I was having trouble with the following question. Any help would be highly appreciated.
Let $A$ be the set of K-dimensional vectors with non-negative components. Let $B$ be the set of K-dimensional vectors with positive components.
Let $f:A\rightarrow \mathbb{R}$ be a continuous function. Let $c\in\mathbb{R}$ be any number and let $C=\{a\in\ A | f(a)\geq c\}$.
Let $b_n$ be a sequence in $B$ that converges to another element $b\in B$ w.r.t. the Euclidean norm.

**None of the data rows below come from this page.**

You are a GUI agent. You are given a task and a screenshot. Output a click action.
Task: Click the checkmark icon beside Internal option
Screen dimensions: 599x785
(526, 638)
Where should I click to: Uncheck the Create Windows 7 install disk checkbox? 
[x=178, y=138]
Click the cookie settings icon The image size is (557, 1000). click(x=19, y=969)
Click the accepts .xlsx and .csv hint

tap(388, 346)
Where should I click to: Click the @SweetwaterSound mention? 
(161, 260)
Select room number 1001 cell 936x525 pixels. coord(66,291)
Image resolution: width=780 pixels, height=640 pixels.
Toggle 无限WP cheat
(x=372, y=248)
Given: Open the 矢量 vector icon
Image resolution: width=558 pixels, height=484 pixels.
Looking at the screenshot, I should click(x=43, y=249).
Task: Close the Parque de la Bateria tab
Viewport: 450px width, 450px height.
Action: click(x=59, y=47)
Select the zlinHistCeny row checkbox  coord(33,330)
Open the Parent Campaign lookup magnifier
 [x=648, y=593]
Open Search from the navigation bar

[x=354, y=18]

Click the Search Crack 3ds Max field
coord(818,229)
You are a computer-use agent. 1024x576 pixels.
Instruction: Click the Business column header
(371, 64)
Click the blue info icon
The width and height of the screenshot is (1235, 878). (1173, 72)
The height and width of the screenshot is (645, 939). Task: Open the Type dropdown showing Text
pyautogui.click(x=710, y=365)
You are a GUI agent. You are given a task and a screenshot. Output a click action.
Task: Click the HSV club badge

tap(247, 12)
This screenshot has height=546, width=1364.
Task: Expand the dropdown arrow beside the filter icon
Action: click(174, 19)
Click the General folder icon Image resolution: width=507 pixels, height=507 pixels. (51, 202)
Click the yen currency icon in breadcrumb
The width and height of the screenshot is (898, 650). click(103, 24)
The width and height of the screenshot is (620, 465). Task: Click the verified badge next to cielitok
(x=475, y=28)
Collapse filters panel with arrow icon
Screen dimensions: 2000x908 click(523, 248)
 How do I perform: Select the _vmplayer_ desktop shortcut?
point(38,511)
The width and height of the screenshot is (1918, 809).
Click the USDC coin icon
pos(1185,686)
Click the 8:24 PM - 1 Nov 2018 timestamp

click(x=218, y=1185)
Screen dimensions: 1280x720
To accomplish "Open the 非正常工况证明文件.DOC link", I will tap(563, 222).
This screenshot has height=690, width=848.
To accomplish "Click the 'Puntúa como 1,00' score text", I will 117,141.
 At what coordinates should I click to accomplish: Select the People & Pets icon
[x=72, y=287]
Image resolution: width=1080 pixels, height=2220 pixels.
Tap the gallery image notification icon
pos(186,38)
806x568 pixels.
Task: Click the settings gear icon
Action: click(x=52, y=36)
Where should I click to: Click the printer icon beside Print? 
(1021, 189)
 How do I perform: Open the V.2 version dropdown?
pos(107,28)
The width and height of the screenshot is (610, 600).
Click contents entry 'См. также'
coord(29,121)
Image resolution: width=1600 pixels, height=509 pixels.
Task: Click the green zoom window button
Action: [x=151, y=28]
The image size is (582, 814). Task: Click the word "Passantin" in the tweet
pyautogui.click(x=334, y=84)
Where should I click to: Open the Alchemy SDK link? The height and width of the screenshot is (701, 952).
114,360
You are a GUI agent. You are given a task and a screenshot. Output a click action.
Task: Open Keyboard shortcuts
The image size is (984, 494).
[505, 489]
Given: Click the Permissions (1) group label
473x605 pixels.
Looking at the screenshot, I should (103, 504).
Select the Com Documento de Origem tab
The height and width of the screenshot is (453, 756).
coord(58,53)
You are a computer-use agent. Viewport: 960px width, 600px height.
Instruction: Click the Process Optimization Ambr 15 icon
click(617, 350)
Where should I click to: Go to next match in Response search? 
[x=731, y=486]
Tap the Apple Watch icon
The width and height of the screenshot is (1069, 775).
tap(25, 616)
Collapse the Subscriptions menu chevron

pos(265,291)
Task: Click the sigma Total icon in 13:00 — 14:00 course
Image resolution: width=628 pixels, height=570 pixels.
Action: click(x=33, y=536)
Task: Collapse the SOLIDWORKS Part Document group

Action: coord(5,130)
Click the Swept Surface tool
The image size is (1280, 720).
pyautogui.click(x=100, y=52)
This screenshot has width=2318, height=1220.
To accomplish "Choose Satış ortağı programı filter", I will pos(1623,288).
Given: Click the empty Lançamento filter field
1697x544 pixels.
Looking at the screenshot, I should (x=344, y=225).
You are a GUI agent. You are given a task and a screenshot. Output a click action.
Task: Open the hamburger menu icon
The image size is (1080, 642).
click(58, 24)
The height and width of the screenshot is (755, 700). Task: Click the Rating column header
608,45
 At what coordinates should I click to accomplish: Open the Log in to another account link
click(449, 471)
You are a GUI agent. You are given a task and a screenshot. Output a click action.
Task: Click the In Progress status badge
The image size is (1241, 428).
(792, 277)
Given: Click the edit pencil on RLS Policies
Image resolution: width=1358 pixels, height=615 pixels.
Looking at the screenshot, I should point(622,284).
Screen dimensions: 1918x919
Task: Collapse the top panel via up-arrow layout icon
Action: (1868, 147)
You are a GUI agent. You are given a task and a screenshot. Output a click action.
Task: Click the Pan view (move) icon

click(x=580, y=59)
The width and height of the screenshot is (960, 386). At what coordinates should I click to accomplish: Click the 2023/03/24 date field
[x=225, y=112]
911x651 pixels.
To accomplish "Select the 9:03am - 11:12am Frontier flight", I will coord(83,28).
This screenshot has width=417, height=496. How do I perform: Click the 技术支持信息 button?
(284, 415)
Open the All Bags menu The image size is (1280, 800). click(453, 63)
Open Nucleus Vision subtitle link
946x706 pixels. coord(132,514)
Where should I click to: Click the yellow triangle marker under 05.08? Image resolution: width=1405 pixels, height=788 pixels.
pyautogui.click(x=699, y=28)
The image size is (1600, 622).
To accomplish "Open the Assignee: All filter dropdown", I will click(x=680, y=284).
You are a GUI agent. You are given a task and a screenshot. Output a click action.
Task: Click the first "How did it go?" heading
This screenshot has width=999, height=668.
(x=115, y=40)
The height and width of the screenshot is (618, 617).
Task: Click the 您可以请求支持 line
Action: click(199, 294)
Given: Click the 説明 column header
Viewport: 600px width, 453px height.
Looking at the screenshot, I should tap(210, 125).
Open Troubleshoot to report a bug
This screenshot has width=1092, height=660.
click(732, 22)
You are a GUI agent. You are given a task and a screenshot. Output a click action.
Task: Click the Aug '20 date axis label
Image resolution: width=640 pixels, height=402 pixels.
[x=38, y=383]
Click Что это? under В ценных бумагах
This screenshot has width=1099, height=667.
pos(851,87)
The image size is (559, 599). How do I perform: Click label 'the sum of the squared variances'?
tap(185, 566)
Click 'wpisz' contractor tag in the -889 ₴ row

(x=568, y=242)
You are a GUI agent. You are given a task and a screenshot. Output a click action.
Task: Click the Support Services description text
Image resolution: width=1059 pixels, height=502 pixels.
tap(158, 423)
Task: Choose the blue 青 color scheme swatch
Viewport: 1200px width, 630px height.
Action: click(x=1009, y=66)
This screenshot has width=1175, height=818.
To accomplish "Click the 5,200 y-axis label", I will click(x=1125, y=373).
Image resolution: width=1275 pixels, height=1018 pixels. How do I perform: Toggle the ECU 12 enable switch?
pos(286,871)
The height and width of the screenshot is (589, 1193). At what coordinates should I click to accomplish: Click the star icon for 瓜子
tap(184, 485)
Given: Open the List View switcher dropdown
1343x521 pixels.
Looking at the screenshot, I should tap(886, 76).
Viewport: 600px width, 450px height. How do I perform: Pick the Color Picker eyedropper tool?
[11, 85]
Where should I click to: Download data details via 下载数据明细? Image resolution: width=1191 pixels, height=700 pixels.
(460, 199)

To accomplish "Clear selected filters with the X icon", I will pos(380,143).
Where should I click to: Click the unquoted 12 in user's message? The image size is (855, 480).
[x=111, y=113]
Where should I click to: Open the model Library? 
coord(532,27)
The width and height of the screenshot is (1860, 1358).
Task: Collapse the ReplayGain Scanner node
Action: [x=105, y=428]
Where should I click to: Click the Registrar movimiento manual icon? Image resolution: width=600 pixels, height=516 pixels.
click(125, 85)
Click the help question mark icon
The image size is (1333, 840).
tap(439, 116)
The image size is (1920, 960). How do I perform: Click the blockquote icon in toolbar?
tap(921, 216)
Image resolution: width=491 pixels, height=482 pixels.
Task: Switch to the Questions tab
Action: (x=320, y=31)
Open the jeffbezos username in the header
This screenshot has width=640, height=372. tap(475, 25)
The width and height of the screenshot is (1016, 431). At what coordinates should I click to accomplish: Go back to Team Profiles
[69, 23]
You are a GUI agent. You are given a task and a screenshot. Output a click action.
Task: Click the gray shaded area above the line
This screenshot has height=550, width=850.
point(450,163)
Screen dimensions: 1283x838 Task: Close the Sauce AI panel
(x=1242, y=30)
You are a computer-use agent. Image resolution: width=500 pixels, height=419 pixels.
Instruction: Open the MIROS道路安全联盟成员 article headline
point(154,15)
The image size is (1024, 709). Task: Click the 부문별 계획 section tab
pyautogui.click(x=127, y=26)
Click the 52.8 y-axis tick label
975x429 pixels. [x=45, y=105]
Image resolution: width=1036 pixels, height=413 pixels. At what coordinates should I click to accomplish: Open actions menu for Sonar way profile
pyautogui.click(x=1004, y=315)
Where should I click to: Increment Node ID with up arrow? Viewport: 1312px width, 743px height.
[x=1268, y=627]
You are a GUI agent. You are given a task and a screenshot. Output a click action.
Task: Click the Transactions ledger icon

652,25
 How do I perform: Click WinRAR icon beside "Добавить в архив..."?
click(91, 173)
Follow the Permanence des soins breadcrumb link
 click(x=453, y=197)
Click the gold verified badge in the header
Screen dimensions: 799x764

Show that $\lim_{n\rightarrow \infty} \inf_{a\in C} ab_n = \inf_{a\in C} ab$, where multiplication is the dot product of vectors. Also, $C$ is given as non-empty, and clearly by the construction of $A$ and $B$ the infimum will never be $-\infty$.
I can only show one direction.
Here is a proof sketch.
First of all, for every $x\in B$ there exist $y\in C$ such that $x\cdot y = \inf_{c\in C} x\cdot c$. Indeed let $\alpha = \min_{c\in C} x\cdot c$. Let $R= \{z:z_i \leq \alpha / x_i\}$. Then $$\inf_{c\in C} x\cdot c = \inf_{c\in C\cap R} x\cdot c.$$ But $C$ is a closed set, $R$ is a closed and bounded set, therefore, $C\cap R$ is a compact set. Thus there exist $y\in C\cap R$ that minimizes $x\cdot y$.
Let $a^*\in B$ be the value of $a$ that minimizes $a\cdot b$; let $a_n^*\in B$ be the value of $a$ that minimizes $a\cdot b_n$.
We need to prove that $\lim_{n\to \infty} a_n^*\cdot b_n = a^*\cdot b$. Note that $a_n^*\cdot b_n \leq a^* \cdot b_n$ for every $n$ and thus $\lim\sup_{n\to \infty} a_n^*\cdot b_n \leq \lim_{n\to \infty} a^*\cdot b_n =a^*\cdot b$. Now we prove that $\lim\inf_{n\to \infty} a_n^*\cdot b_n \geq a^*\cdot b$. Let $k_n$ be a subsequence s.t. $a_{k_n}^*\cdot b_{k_n} \to \lim\inf_{n\to \infty} a_n^*\cdot b_n$. Note that $a_n$ is a bounded sequence, and hence $a^*_{k_n}$ is also bounded. Let $a'$ be a limit point of $a_{k_n}^*$. Then $$\lim\inf_{n\to \infty} a_n^*\cdot b_n = \lim_{n\to\infty} a_{k_n}^*\cdot b_{k_n} = a'\cdot b \geq a^*\cdot b.$$